A widespread return of economic and social restrictions that closed businesses and schools and cancelled public events in March is not the preferred option, but there may be no choice, say health officials.
Winnipeg epidemiologist Cynthia Carr said Canadians should brace for more restrictions and shutdowns if COVID-19 cases continue to rise, even without the arrival of a second wave.
“There could still be a large increase in cases related to behaviour and that gives government opportunity to go, ‘OK, what are we going to change now to get the transmission back under control?’” she said. “That’s where government will need to focus.”
British Columbia ordered the immediate closure of nightclubs and banquet halls last week after daily COVID-19 case numbers were consistently above 100, with many infections traced to young people out socializing at events where alcohol was served.

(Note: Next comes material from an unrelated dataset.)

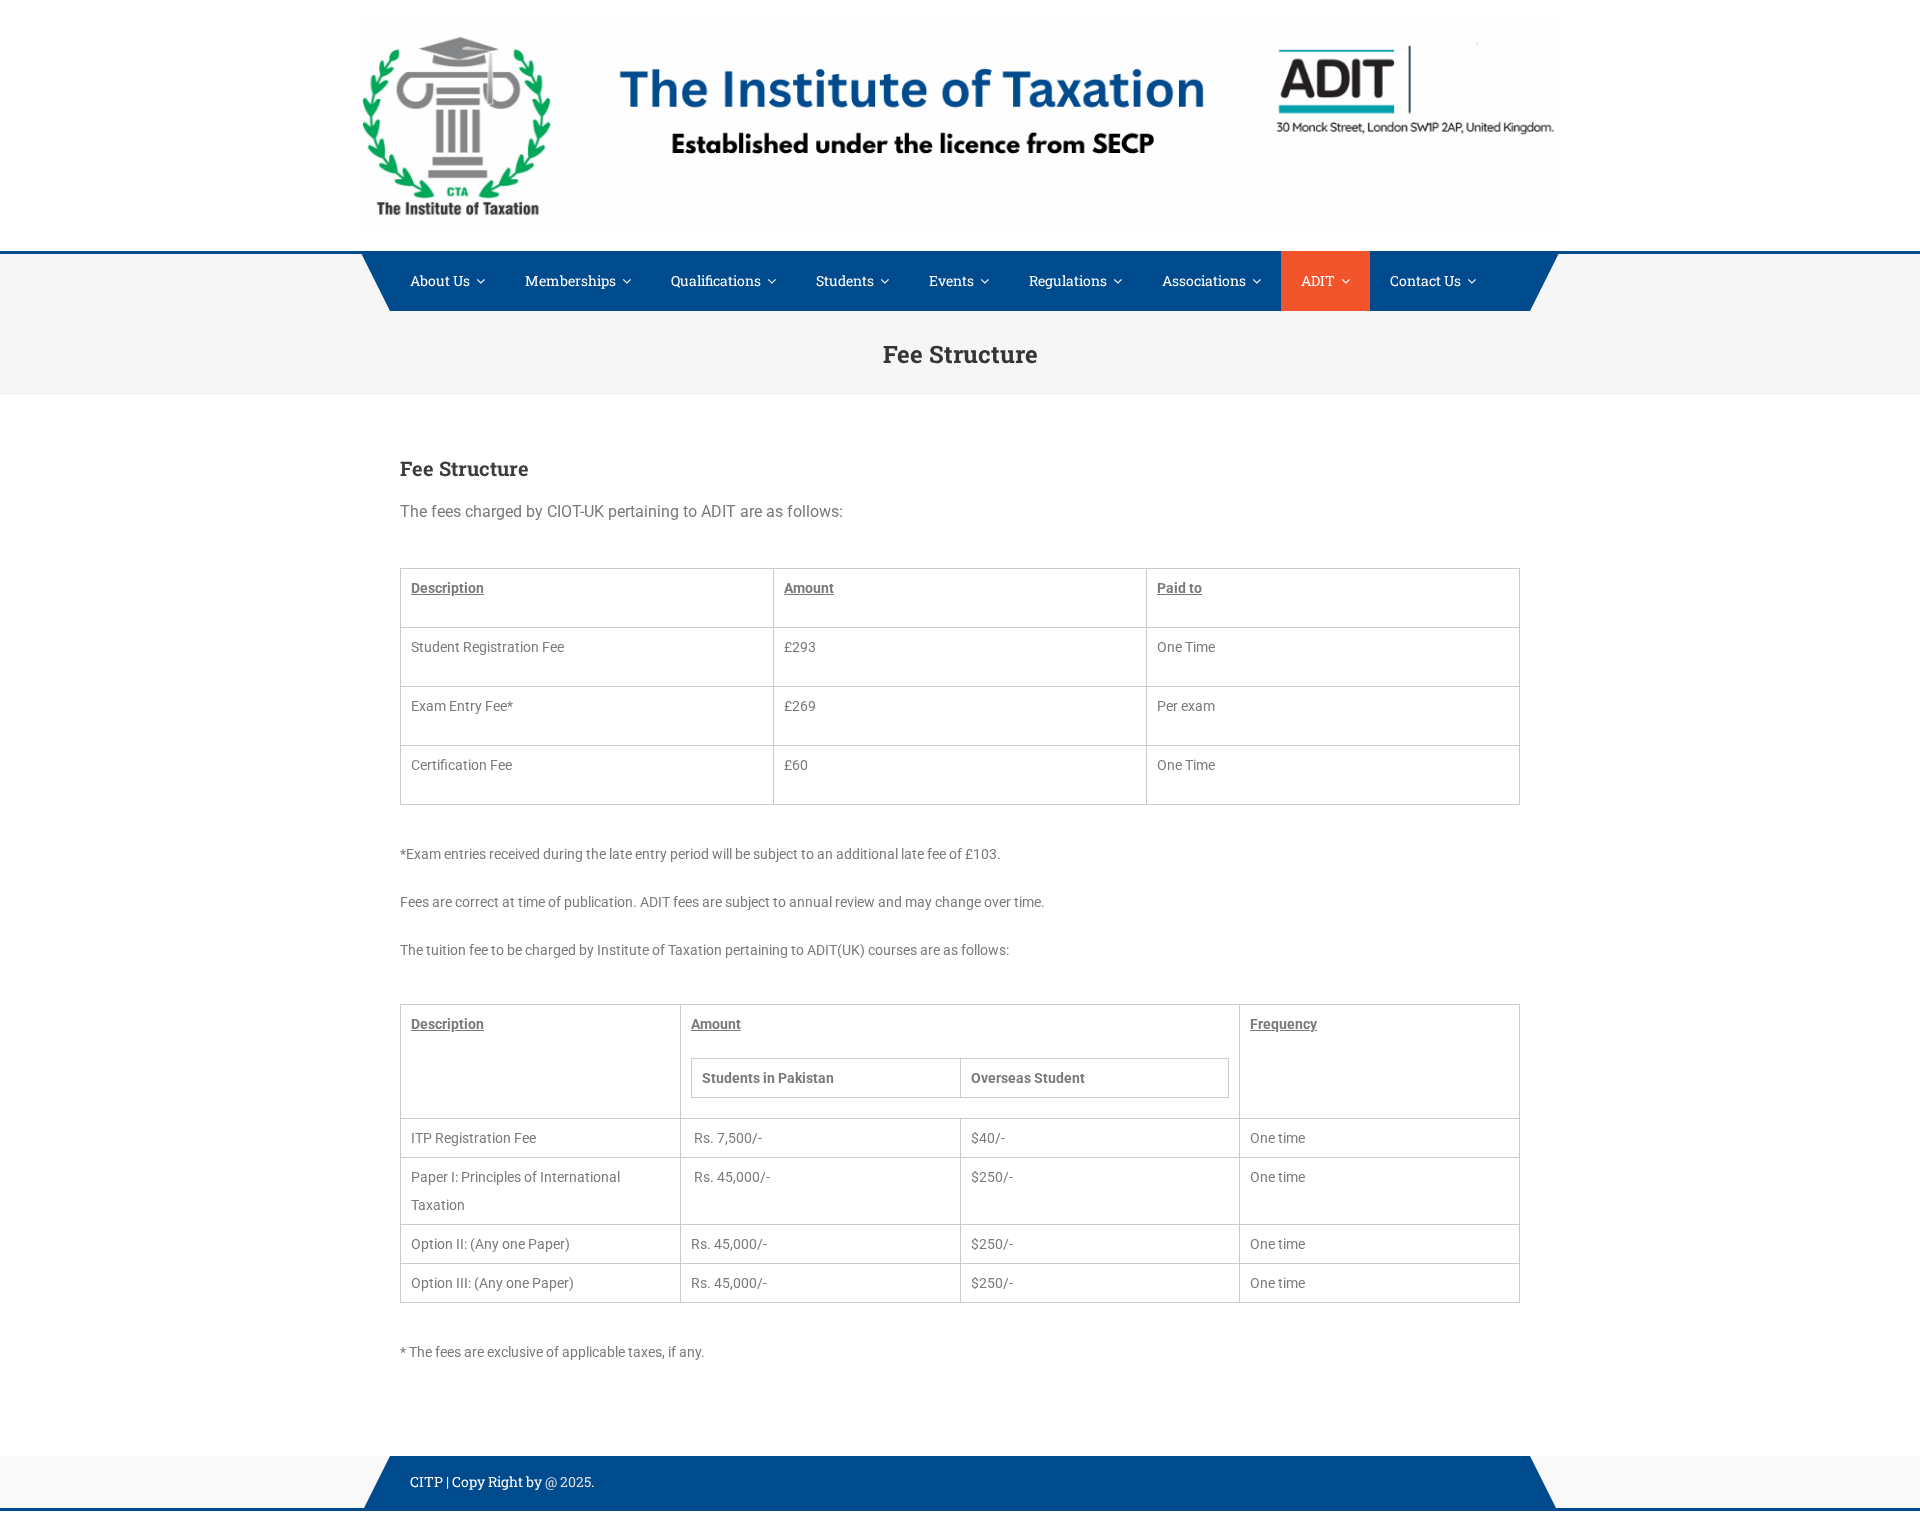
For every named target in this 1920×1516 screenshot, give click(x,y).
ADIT (1318, 280)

Provincial health officer Dr. Bonnie Henry also ordered bars, pubs, lounges and restaurants to cut off alcohol sales at 10 p.m. and close by 11 p.m., unless serving only food.
Henry said she took “draconian” measures in March to slow infections, and closing nightclubs and halls is a necessary step now.
“I think we need to all start rethinking about what we need to do to get us through the next few months as a community together, and these are some of the things that we’ll need to put aside for now,” she said at a news conference.
The province also announced several measures in addition to the fines, including the banning of karaoke and obliging bars to keep registers of clients as infection numbers rise.